◆ **Given problem 1**: Rewrite the records starting at the line containing "Click the Cancel X icon in formula bar" and ending at the end of the records, replacing "formula bar" with "toolbar" and leaving everything else unchanged.

◆ **Text shown**:

Let me join the i-am-an-enduser-too crowd.

You know, I am able to shed up to US$ 200 for a FPGA just to foster the 
effort, but looks like it is going to cost more than that. I can still donate 
some change for the effort regardless of buying hardware.

I want to share my thoughts with the developers, maybe you could estimate the 
feasibility of this alternative plan.

I see a world trend in having portable devices like mp3 players/portable game 
devices/PDA/smartphone cobbled together.

As such, I am just wating to see a really good linux solution come by, which 
has not happened so far. I am lurking int his list, as well as on the Gumstix 
project (I have already posted about them before), and I really think that a 
synergy between both projects would be most welcome.

I would like to hear from the developers if they have already figured out how 
much simpler will the embedded part be, if the embedded FPGA version will be 
significantly smaller, and thus cheaper.

◆ **Dataset records**:
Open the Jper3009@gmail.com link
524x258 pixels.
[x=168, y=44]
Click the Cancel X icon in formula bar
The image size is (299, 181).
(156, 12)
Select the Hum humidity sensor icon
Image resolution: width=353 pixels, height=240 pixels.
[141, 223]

◆ **Given problem 2**: Output the passage of the FPGA post verbatim, starting at "I want to share" and ending at "and thus cheaper.".

◆ **Full answer 1**:
Click the Cancel X icon in toolbar
The image size is (299, 181).
(156, 12)
Select the Hum humidity sensor icon
Image resolution: width=353 pixels, height=240 pixels.
[141, 223]

◆ **Full answer 2**:
I want to share my thoughts with the developers, maybe you could estimate the 
feasibility of this alternative plan.

I see a world trend in having portable devices like mp3 players/portable game 
devices/PDA/smartphone cobbled together.

As such, I am just wating to see a really good linux solution come by, which 
has not happened so far. I am lurking int his list, as well as on the Gumstix 
project (I have already posted about them before), and I really think that a 
synergy between both projects would be most welcome.

I would like to hear from the developers if they have already figured out how 
much simpler will the embedded part be, if the embedded FPGA version will be 
significantly smaller, and thus cheaper.